Solar Irradiance

does anybody know what the solar irradiance is at the surface of the Earth, at a latitude of 30 degrees, and during the summer. The number i am currently working with is 1,000W/M^2, but that is the peak for solar irradiance in a day. I need a more accurate number for the entire day.

Comments

  • BB.BB. Super Moderators, Administrators Posts: 30,505 admin
    Re: Solar Irradiance

    Assuming you are talking about the US (or a few selected places around the world)--the PV Watts website uses weather corrected solar irradiation numbers for its calculation (average by month, or even hour by hour, 365 days a year).

    If you want to convert to other uses (setup for Grid Tied Solar)

    -Bill
    Near San Francisco California: 3.5kWatt Grid Tied Solar power system+small backup genset
  • crewzercrewzer Registered Users, Solar Expert Posts: 1,832 ✭✭✭✭
    Re: Solar Irradiance

    The value is not constant for any given latitude due to environmental variables (i.e., weather, elevation, etc.).

    Here are some U.S. examples at ~30 degrees N latitude to evaluate: HTH,
    Jim / crewzer
  • WindsunWindsun Solar Expert Posts: 1,164 ✭✭
    Re: Solar Irradiance

    http://www.gaisma.com/en/dir/us-country.html

    From NOAA satellite data.
  • Dave AngeliniDave Angelini Solar Expert Posts: 5,183 ✭✭✭✭✭
    Re: Solar Irradiance

    If the data is really important then the simple answer is you have to measure it.
    Obtain the measurement instrument and log the data.
    "we go where power lines don't" Sierra Mountains near Mariposa/Yosemite CA
     http://members.sti.net/offgridsolar/
    E-mail [email protected]

  • BB.BB. Super Moderators, Administrators Posts: 30,505 admin
    Re: Solar Irradiance
    Windsun wrote: »

    Take this data with a grain of salt... At least for California, the data does not have near the resolution that it seems to claim.

    For two cities (Pacifica, San Mateo) just 12 miles apart, it has the same solar Isolation listed... But one is on the coast and has 4 days of overcast and 2 days of sun during the summer--and the other has sun most days of the summer (marine layer effect and and local range of coastal hills that block the marine layer from coming inland).

    Solar insolation can be dramatically affected by local weather patterns.

    If you do not have accurate data for your area--logging the numbers for a year is a good start for large/expensive projects.

    -Bill
    Near San Francisco California: 3.5kWatt Grid Tied Solar power system+small backup genset
  • CariboocootCariboocoot Banned Posts: 17,615 ✭✭
    Re: Solar Irradiance

    If people think this doesn't have any bearing ...

    I'm certain I get more irradiance at the cabin than in the Fraser Valley.

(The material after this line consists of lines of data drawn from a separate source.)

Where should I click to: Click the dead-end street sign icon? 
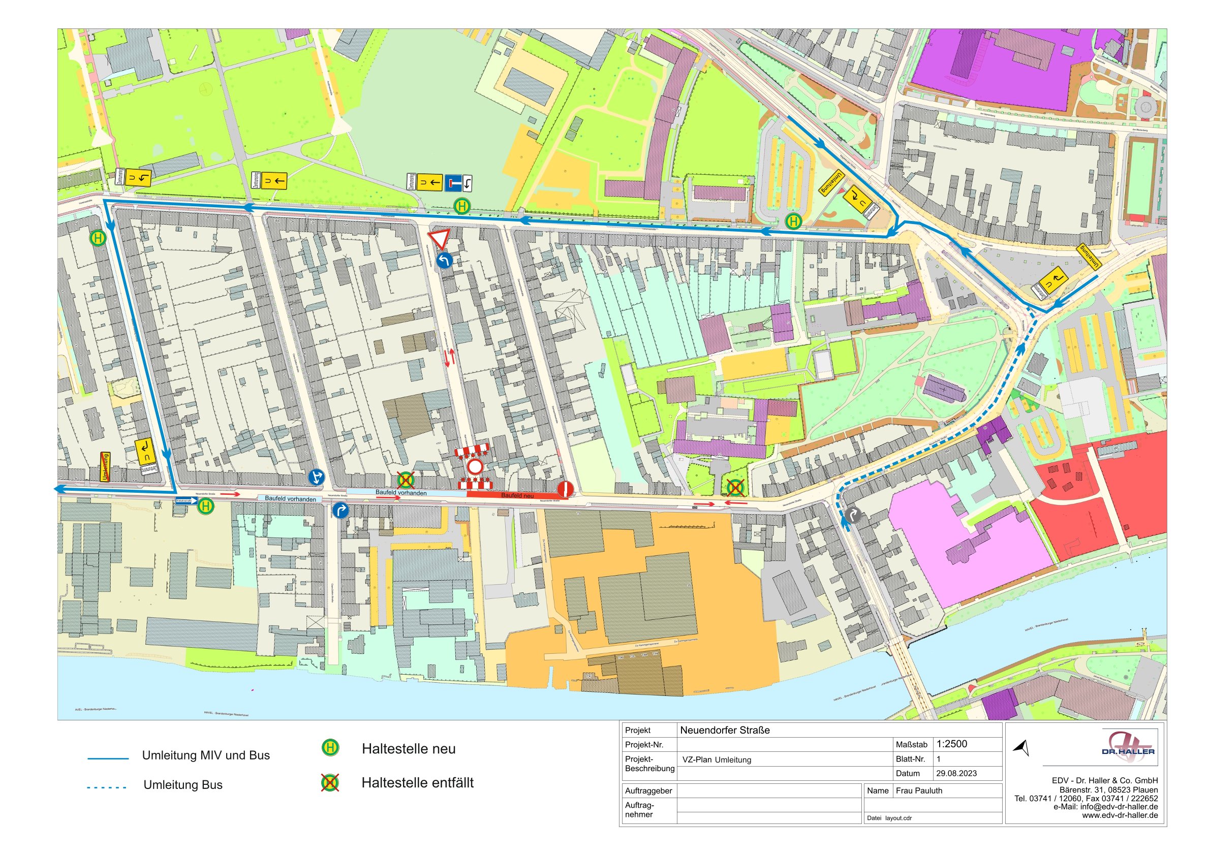[x=453, y=183]
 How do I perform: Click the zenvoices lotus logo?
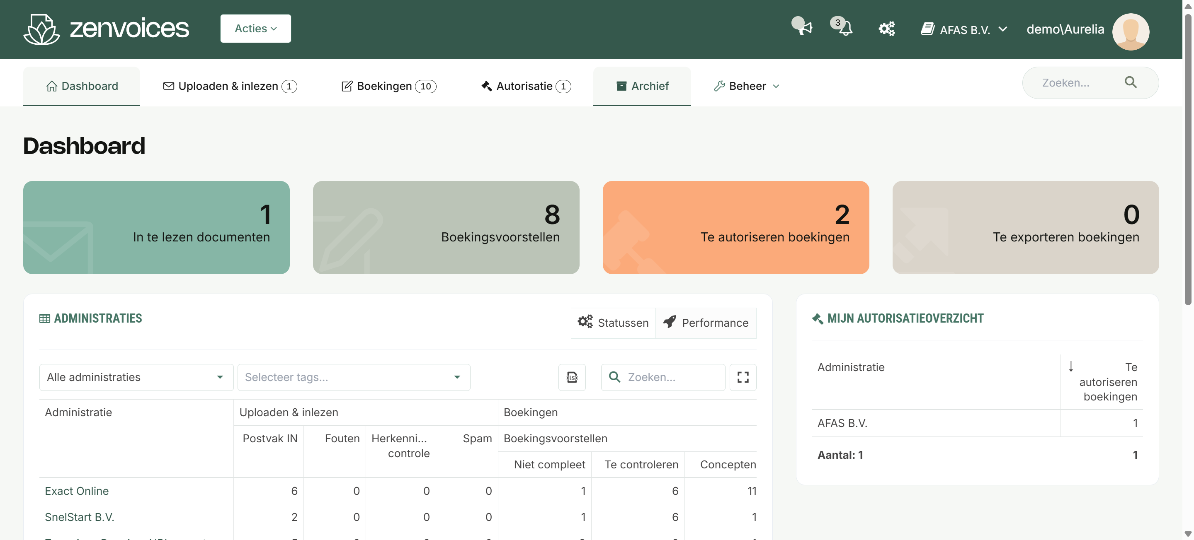pyautogui.click(x=42, y=29)
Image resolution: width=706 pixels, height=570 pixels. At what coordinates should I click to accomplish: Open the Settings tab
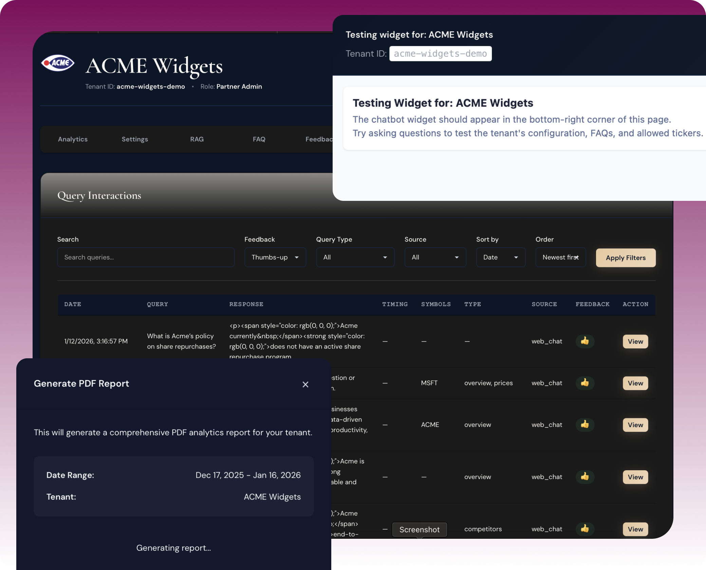click(x=135, y=139)
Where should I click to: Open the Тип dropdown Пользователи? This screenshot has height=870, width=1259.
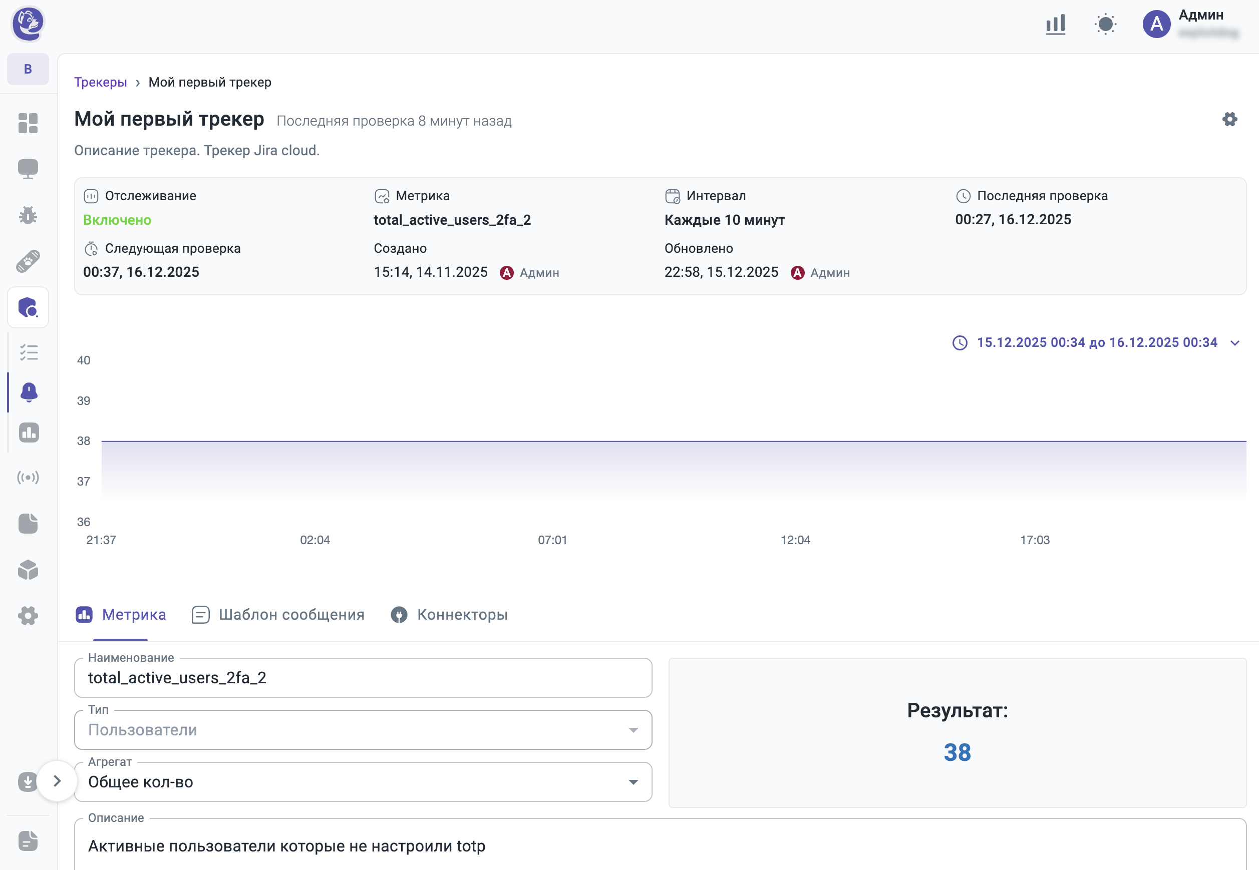363,729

There is an elevation difference of 2,700 feet. There is also far less pollution. The skies really are "bluer" in the Cariboo! (In the Valley they are sort of orange-brown much of the time. And people breath that stuff.)

    But in order to test this accurately I'd need two systems exactly the same, and large enough so that any atmospheric differences would cause measurable results.
  • WindsunWindsun Solar Expert Posts: 1,164 ✭✭
    Re: Solar Irradiance
    If people think this doesn't have any bearing ...

    I'm certain I get more irradiance at the cabin than in the Fraser Valley. There is an elevation difference of 2,700 feet. There is also far less pollution. The skies really are "bluer" in the Cariboo! (In the Valley they are sort of orange-brown much of the time. And people breath that stuff.)

    You get around 1% more per 1000 foot of altitude. If you consider the polution often present in low altitude cities, such as LA and Phoenix, the first 2000 to 4000 feet above that can actually make as much as 5% difference. Measurements taken about 10 years ago showed that insolation in Denver maxed out at around 1190, while San Diego at sea level was around 998 average best case.

    But it is not really all that simple. The makeup of the light changes also, with light towards the UV end of the spectrum going up more.
    Simultaneously taken measurements of solar irradiance with high resolution spectrometers at Garmisch-Partenkirchen, Germany (730 m a.s.l.) and Wank (1730 m a.s.l.), horizontally separated by 5 km, show a clear wavelength dependence of the altitude effect of the global irradiance: 9% per 1000 m at 370 nm increasing to 11% per 1000 m at 320 nm and 24% per 1000 m at 300 nm. The altitude effect of direct irradiance is considerably higher than that of global irradiance at all measured wavelenths.